FOLD-TR: A Scalable and Efficient Inductive Learning Algorithm for Learning To Rank

Huaduo Wang Gopal Gupta
Computer Science Department, The University of Texas at Dallas, Richardson, USA
{huaduo.wang,gupta}utdallas.edu

Abstract

FOLD-R++ is a new inductive learning algorithm for binary classification tasks. It generates an (explainable) normal logic program for mixed type (numerical and categorical) data. We present a customized FOLD-R++ algorithm with ranking framework, called FOLD-TR, that aims to rank new items following the ranking pattern in the training data. Like FOLD-R++, the FOLD-TR algorithm is able to handle mixed type data directly and provide native justification to explain the comparison between a pair of items.

1 Introduction

Dramatic success of machine learning has led to a torrent of Artificial Intelligence (AI) applications. However, the effectiveness of these systems is limited by the machines’ current inability to explain their decisions and actions to human users. That’s mainly because the statistical machine learning methods produce models that are complex algebraic solutions to optimization problems such as risk minimization or geometric margin maximization. Lack of intuitive descriptions makes it hard for users to understand and verify the underlying rules that govern the model. Also, these methods cannot produce a justification for a prediction they arrive at for a new data sample.

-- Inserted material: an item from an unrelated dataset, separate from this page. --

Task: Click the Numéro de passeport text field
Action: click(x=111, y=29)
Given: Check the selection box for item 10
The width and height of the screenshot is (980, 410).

The Explainable AI program (?) aims to create a suite of machine learning techniques that: a) Produce more explainable models, while maintaining a high level of prediction accuracy. b) Enable human users to understand, appropriately trust, and effectively manage the emerging generation of artificially intelligent partners. Inductive Logic Programming (ILP) (?) is one Machine Learning technique where the learned model is in the form of logic programming rules (Horn Clauses) that are comprehensible to humans. It allows the background knowledge to be incrementally extended without requiring the entire model to be re-learned. Meanwhile, the comprehensibility of symbolic rules makes it easier for users to understand and verify induced models and refine them.

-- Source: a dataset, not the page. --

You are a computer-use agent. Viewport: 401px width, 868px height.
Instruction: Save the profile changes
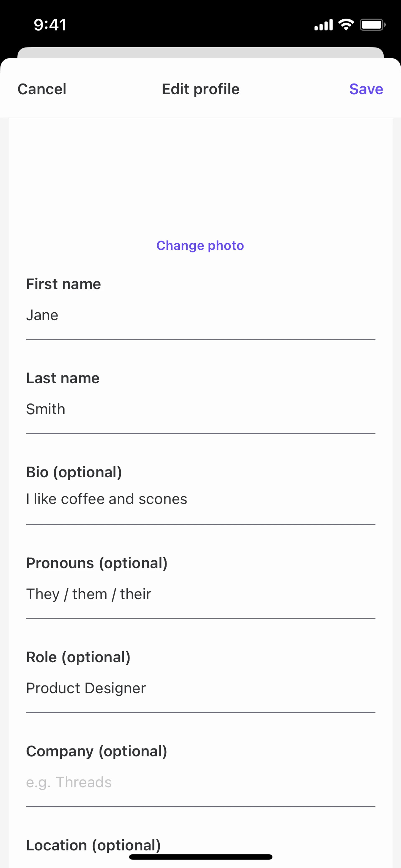pos(366,89)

The ILP learning problem can be regarded as a search problem for a set of clauses that deduce the training examples. The search is performed either top down or bottom-up. A bottom-up approach builds most-specific clauses from the training examples and searches the hypothesis space by using generalization. This approach is not applicable to large-scale datasets, nor it can incorporate negation-as-failure into the hypotheses. A survey of bottom-up ILP systems and their shortcomings can be found at (?). In contrast, top-down approach starts with the most general clause and then specializes it. A top-down algorithm guided by heuristics is better suited for large-scale and/or noisy datasets (?).

Learning To Rank (LTR) or Machine Learned Ranking (MLR) is a classical machine learning application that has been widely used in information retrieval systems, recommendation systems, and search engines. The training data for LTR is a set of items with explicit or implicit partial order specified between items. The goal of training a LTR model is to rank new items in the similar pattern from the training data. In practice, the LTR model retrieves a list of documents based on a given query. Generally, there are three approaches to build the LTR model: 1) Pointwise approach which assumes that each query-document pair has a numerical score. In this case, the LTR problem can be approximated by a regression problem. 2) Pairwise approach which employs binary classifiers to predict which is better in a given pair of documents based on the query. 3). Listwise approach which aim to optimize the result list directly based on the evaluation metrics.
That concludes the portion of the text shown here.